When lies are accepted as truth, and fear is mistaken for guilt, the truly guilty party goes free and with the table's winnings.  But nobody looked at his hand.  Both bullshit and bloody, the truly culpable goes galloping into the red sunset, and tells you and everyone else that the red was the sunlight.  He insists it was an illusion; imagined, ignited, and false.  The court is so tangled at this stage and provoked by my intrusion on the beautiful view he had painted, that it scolds the face that holds her breath in fear for trying to prevent such lovely red tones, mistaking her breathlessness (-held; of course, because she knows his hand so well) for guilt.

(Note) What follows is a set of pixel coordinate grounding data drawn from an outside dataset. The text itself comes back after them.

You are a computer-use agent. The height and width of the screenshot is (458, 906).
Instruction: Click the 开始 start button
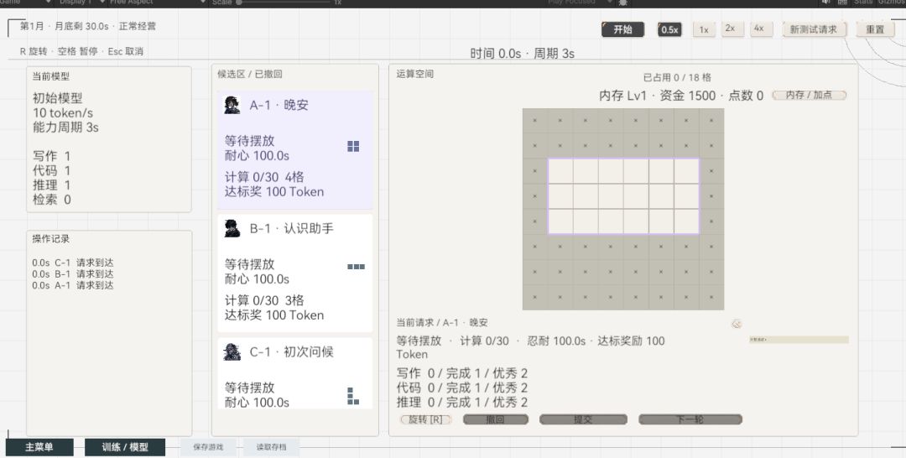622,29
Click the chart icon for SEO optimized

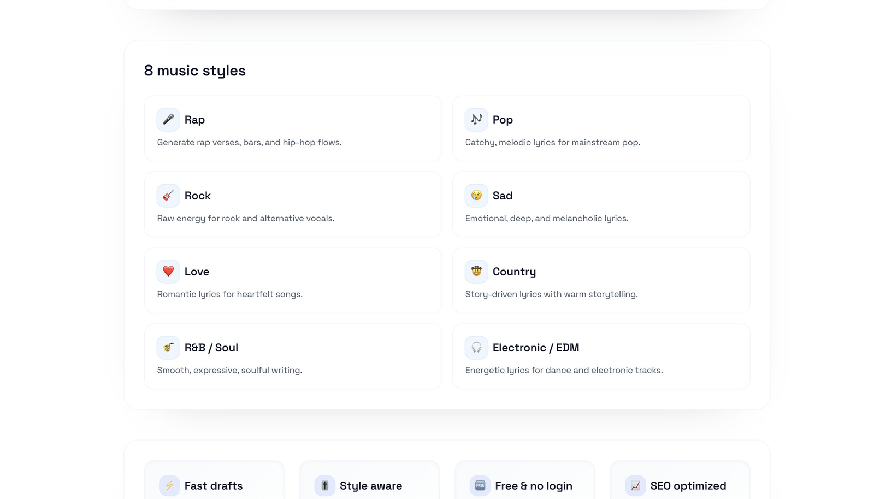click(635, 485)
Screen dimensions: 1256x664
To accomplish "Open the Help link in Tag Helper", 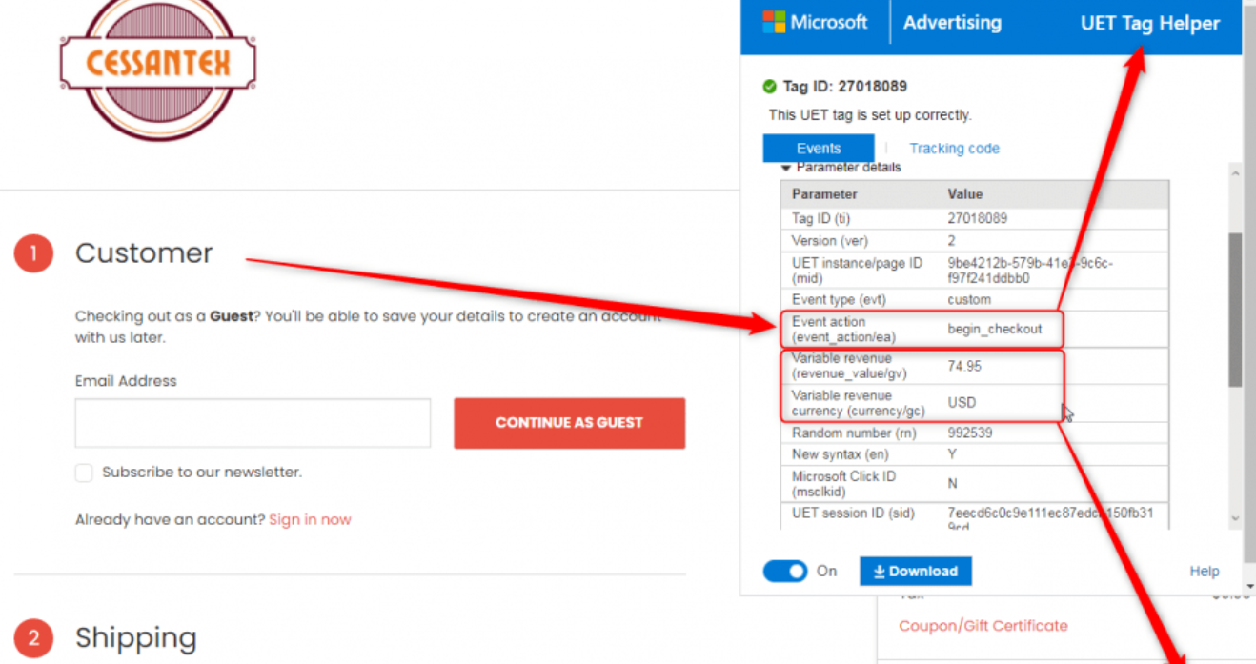I will click(x=1204, y=572).
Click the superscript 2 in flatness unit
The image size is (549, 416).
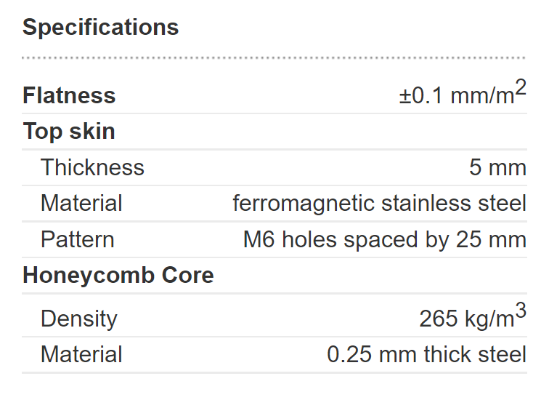(x=521, y=87)
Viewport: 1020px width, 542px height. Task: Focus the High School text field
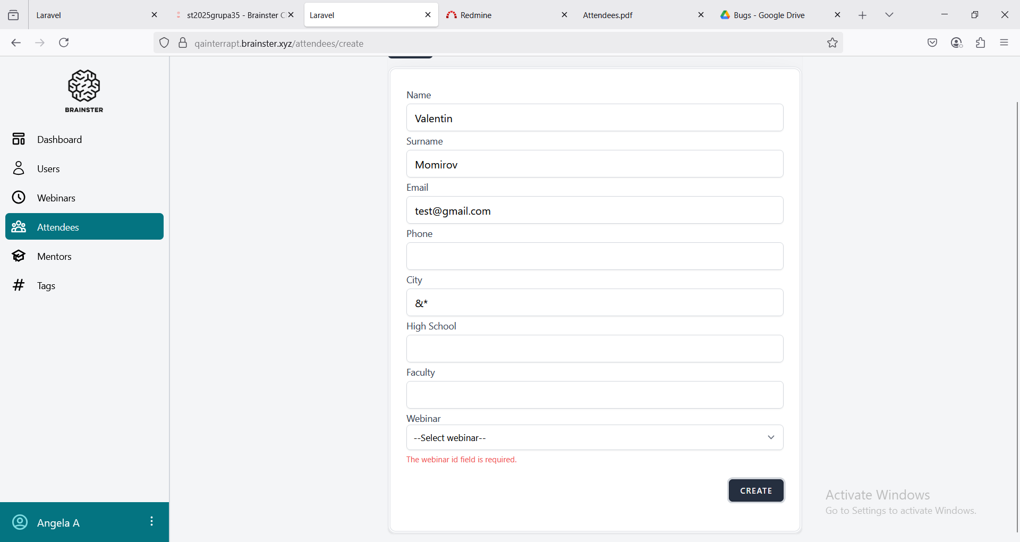(x=594, y=349)
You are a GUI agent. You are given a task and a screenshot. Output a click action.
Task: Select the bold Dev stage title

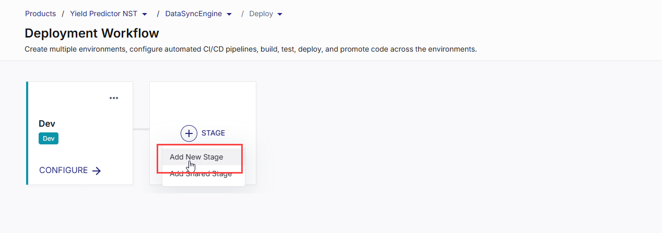[x=47, y=124]
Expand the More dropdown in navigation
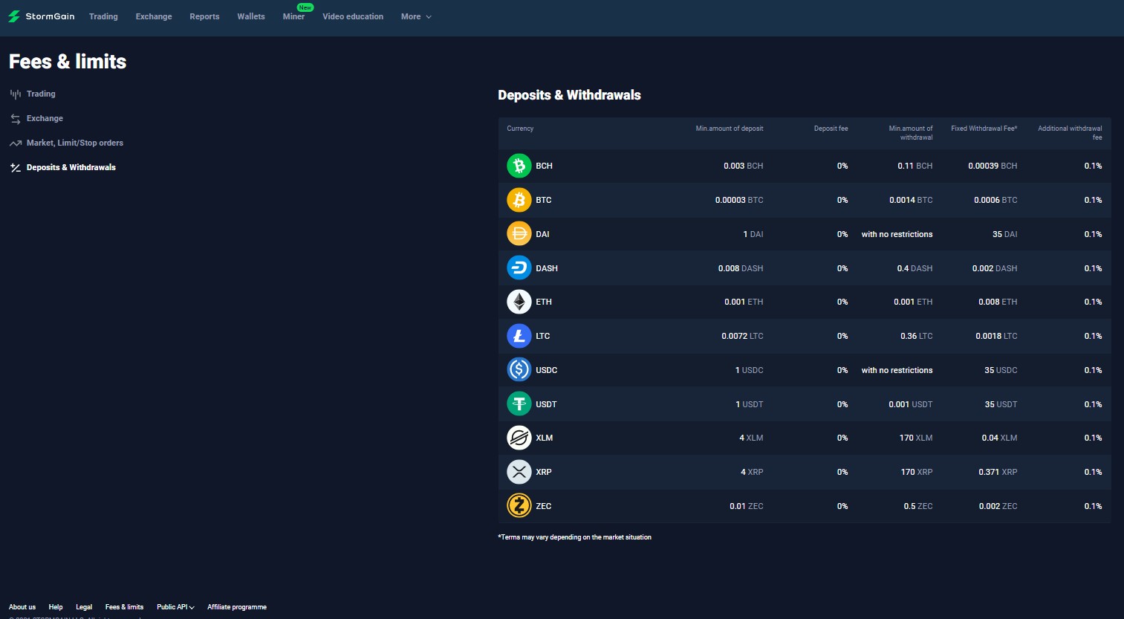 (x=415, y=16)
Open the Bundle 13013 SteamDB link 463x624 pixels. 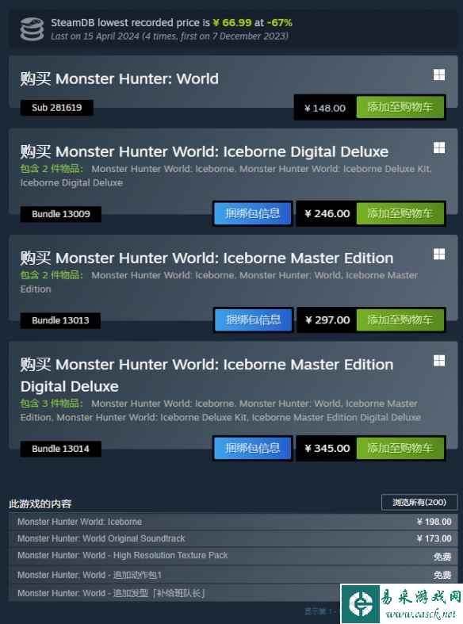[60, 320]
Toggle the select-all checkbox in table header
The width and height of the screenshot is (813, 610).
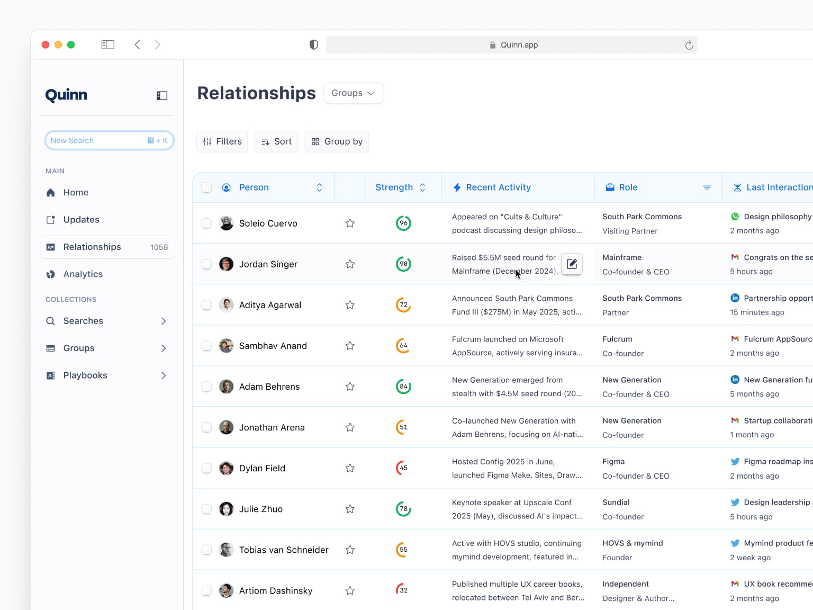207,187
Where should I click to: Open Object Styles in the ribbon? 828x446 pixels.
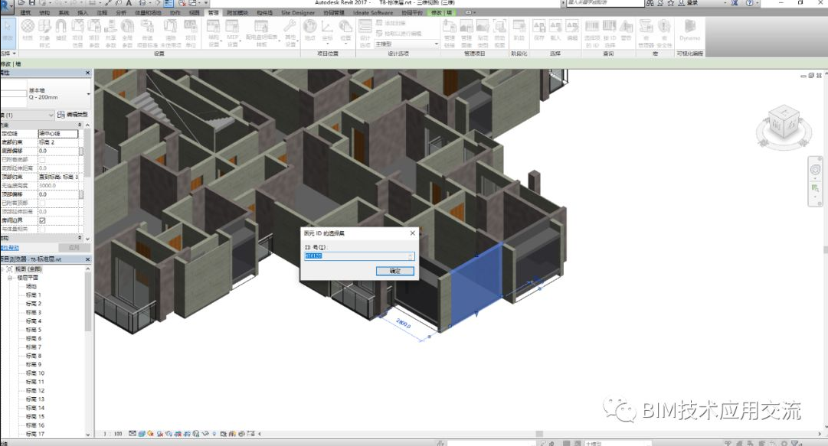[x=44, y=33]
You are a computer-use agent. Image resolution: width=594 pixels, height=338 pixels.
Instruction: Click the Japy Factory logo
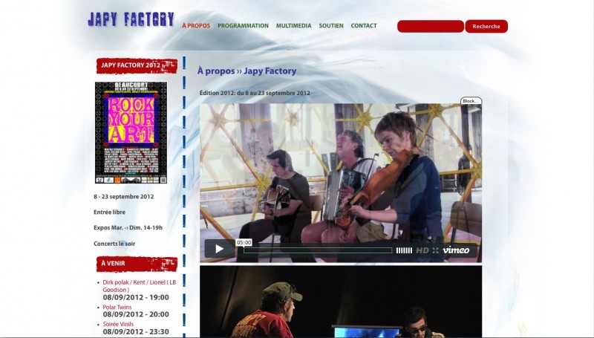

And so the bevel came down; off with my head and out with my heart.  It was captured in ink, both type-set and print.  It was damning in ink, their mind-set succinct.  I lost so much, and my name is muddied.   No longer seen as fair, I damned fairness down the basement stairs, screaming rampant through my empty house.  I was damned.  I was drained.  I questioned righteousness and no longer believed in much of anything, least of all myself.  Disappointment, like a drug, takes over so quickly.  And I so want to get off it's needle-tipped ink.  I so want to feel clean; feel whole, have my kids.

Monday, May 7, 2012

Insulting as "Always"

Insulting people is one of the more exquisite art forms of the English language. Be it in physical form, by "biting our thumbs," "flipping the bird," and "mooning" -or the more loquacious bouquet of four-letters and their kin, insulting one another flares almost instinctually when menacing malapropisms spew forth. Unfortunately, events have us believe that we need to swear in order to do so successfully. By debunking them demonstrating with "X" words, I will show that a harmless little word, can indeed be the most potent.

 
When someone is up-front and launches the trusty four-letter F-bomb, It's lands with the snap of a small fire-cracker in the palm of an open hand. Sure it leaves a burn, but it doesn't completely blow up the clenched-fist grenade that might leave the recipient without an appropriate finger to further the formality.

 
Sometimes, you only need a piece of something, like a piece of "S," or having a fat piece of "A." These words tend to connect with a string of linear insults -often having to do with my mother. Again, the slang is slighted both by it's over-use and the strange associations I make to comedies that involve an overweight male-actor who finds he has friends when he needs to confront the "bad-guy."

 
The five-letter female follow-up bites me in the smirk most personably. Usually when a woman is called a female dog, she is trying really hard to be the "B" word anyway, leaving the insult instead as a compliment to the femme-fatale. When used on a man, the insult is usually said by another man. This leaves everyone speechless, being that you don't discuss religion, politics, or gender when passing the insult at dinner.

 
If one must force fowl language, it makes it that much more humorous, much like Ramona Quimby saying "guts" when she promises to say a REALLY bad word. It's cute, or even endearing to hear a novice try to sound bad-"A." So many small curses, so little creativity, so minor the insult.

 
Overall, if you think about it, it is easy to laugh at the tale-tosser's ignorance, smile (it is, perhaps one of the most underrated vocabulary words despite its overuse), and smile with mild wryness, mutter an almost rehearsed, "what?" or the superfluous, "what did you just say to me?" -all without getting fumed up.

 
Currently smirking at the dictionary of more "British" slang I have begging to pour like a pint from my fingers, I will withhold them and allow your imagination to run freely so I can enter into the one word that will piss off even the most titanium-sided egos.

 
Always.

 
As in: "You're ALWAYS so..."
  • Dramatic
  • Emotional
  • Quick to Judge
  • Arrogant
  • Insulting
  • Mean
  • Rude
  • Nosy
  • etc.

My conclusion is that one of the most underrated insults we sling around the mouth is the seemingly harmless word, "always." Although not the first word to meet the mind as "swear," it nonetheless has a tendency to send another person into a rage -especially when used as argumentative advantage. And; after all, isn't THAT the real point of insulting someone in the first place?